Parallèlement, un grand nombre d’emplois dans le secteur public seront supprimés. Le chiffre de 85’000 est déjà articulé. Ce que Renzi et ses alliés font semblant de donner d’une main, ils le reprennent avec l’autre, les intérêts en plus.
5.- Voilà le jeu que distribue Renzi : « une bonne carte, une mauvaise carte… » C’est cette dernière qu’il veut laisser dans les mains de la classe ouvrière. Voilà le vrai Renzi.

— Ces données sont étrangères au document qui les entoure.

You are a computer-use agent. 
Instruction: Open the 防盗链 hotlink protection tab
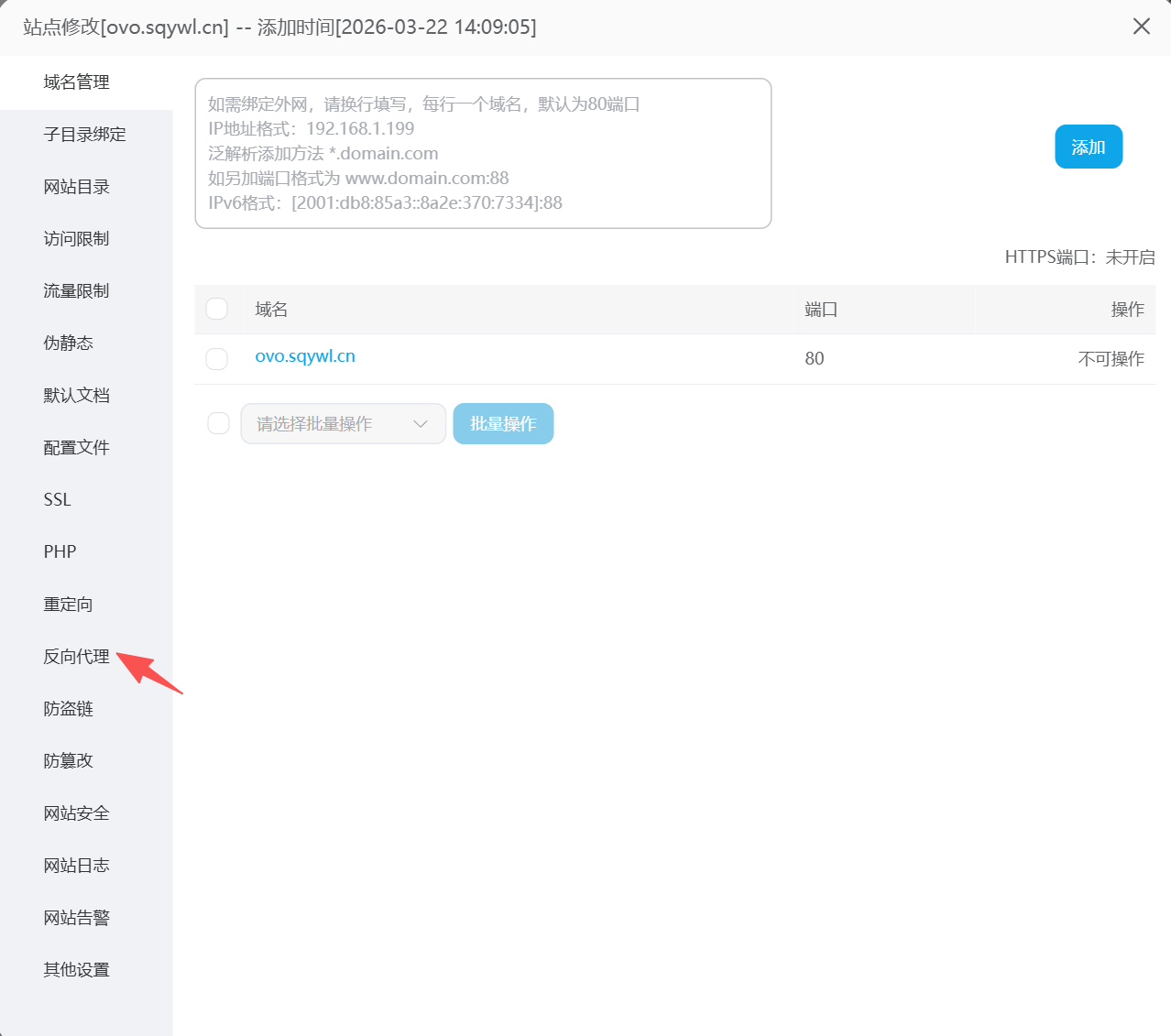click(x=68, y=709)
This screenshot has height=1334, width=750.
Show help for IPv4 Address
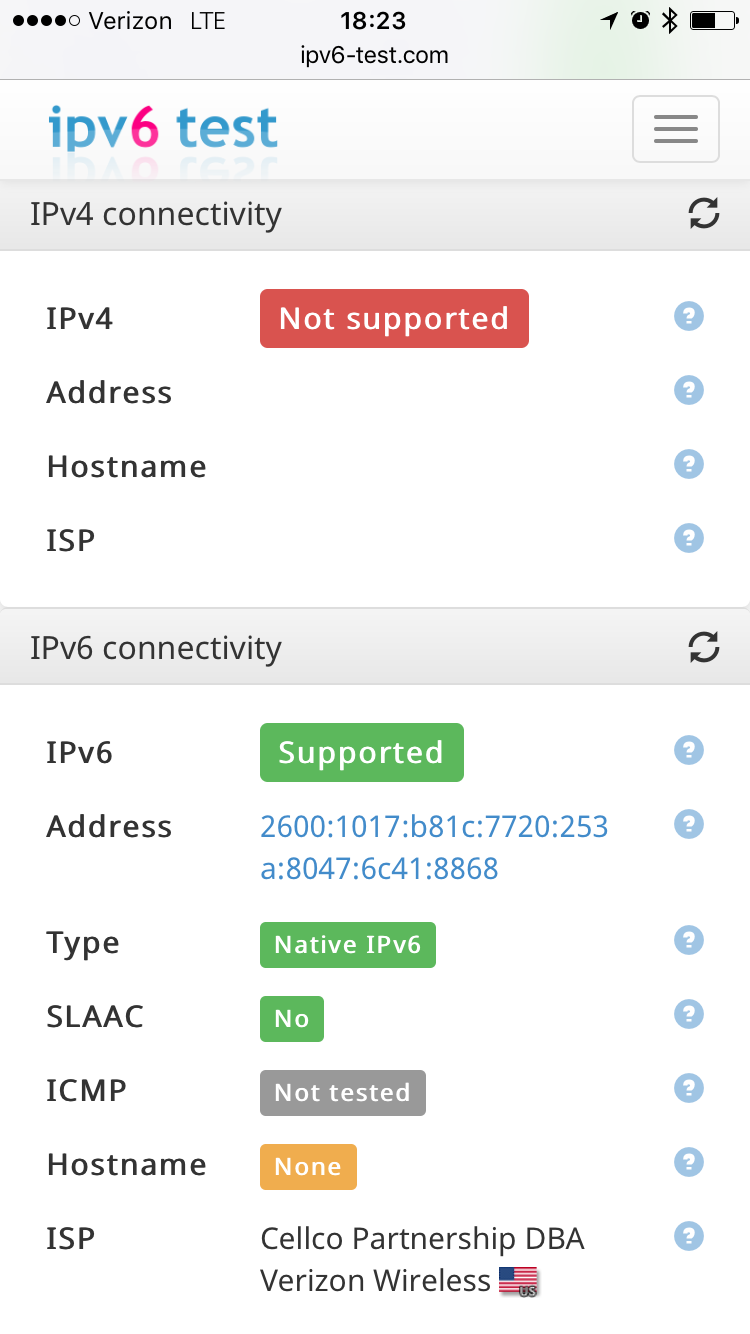(688, 390)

Il s’inscrit dans une totale continuité avec la politique des gouvernements Berlusconi, Mario Monti [président du conseil des ministres de novembre 2011 à avril 2013] et Enrico Letta [d’avril 2013 à février 2014]. Renzi dirige un gouvernement des patrons dont il faut non seulement se méfier, mais que nous devons combattre si nous voulons obtenir effectivement des salaires décents et des emplois pour tous et toutes.
• Non à la précarité et aux coupes dans les services publics.
• Pour une véritable hausse – récupération en réalité – des salaires qui doit être forte et garantie par des contrats valables à l’échelle nationale, par des batailles collectives et par l’unité dans la lutte des travailleuses et des travailleurs.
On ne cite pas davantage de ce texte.